Northeast Tarrant

Big Hoss commands an army for NASCAR weekend

It takes more than a click of a remote control to run Big Hoss.

“We have an army,” said Michael Rocha, director of content solutions for Panasonic, which built the massive HD video board at Texas Motor Speedway.

For this weekend’s NASCAR extravaganza, including Sunday’s AAA Texas 500 Sprint Cup Series race, 22 people will be working in the Big Hoss control room.

Big Hoss, the world’s largest high-definition video board, should not be confused with a giant-screen TV — a TV has the tuner inside; Big Hoss’ tuner is the control room — and the speedway isn’t treating it like one.

It would have been a lot easier to take a live TV feed and put it on Big Hoss, Rocha said Friday, just after the board went live at 10:30 a.m.
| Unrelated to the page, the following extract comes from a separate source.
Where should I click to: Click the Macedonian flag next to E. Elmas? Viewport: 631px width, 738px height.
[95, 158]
“It’d be a lot less expensive, and it would just take two or three people,” said Rocha, who directs the live event production.
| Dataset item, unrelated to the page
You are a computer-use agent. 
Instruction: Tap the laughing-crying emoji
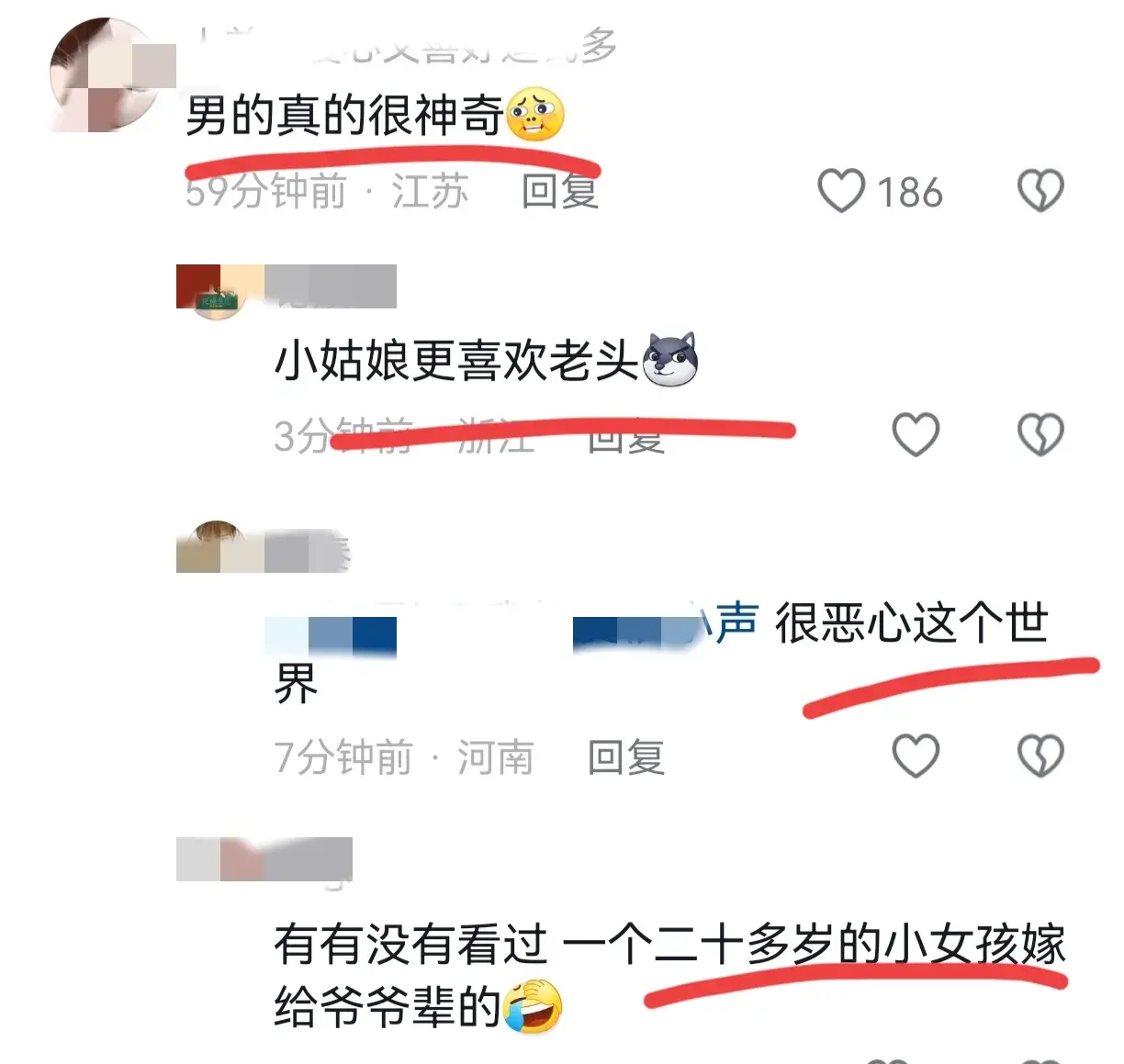533,1007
Big Hoss, which takes 12 minutes to turn on, features live video feeds you don’t see on the TV broadcast, social media posts from fans in attendance, canned video entertainment and more.

Eighteen camera feeds from across the speedway come into the control room, which is in the press box above the finish line. The video board, a Panasonic HD LED screen with 4K resolution — called “Ultra HD” — can display 281 trillion colors.

“We’re producing an entertaining show for the people here, to show them the things they can’t see on TV,” said Jaime Carlin, the speedway’s marketing director.

The behind-the-scenes crew has created 60 pieces of original content and is prepared to produce more than 40 hours’ worth of video for a race weekend. But in the event of bad weather, the showtime could be even longer, as was the case at the Duck Commander 500 in April, when rain delayed a “crazy” debut for Big Hoss, Carlin said.

“We learned so much and that we had no idea what we had gotten into,” Carlin said. “It is a gigantic undertaking.”

The production team calls Big Hoss a monster “because it eats so much content,” Carlin said.

Big Hoss’ size isn’t just a tribute to “everything’s bigger in Texas.”

“The video board is that size because the front stretch is three-quarters-of-a-mile long and half a mile away from the front stretch seats, so it has to be big,” Carlin said.

If there’s trouble, it takes technicians six minutes to walk to the top of Big Hoss. They are among the 22 people in the control room, which includes those who manage graphics, replays and social media, as well as directors and on-air talent.

Speedway folks like to brag that Big Hoss is 79 percent larger than the board at AT&T Stadium in Arlington, where the Cowboys play Sunday, and it’s only the second video board of its kind at a speedway.

“Right now, this is the envy of professional sports,” Carlin said.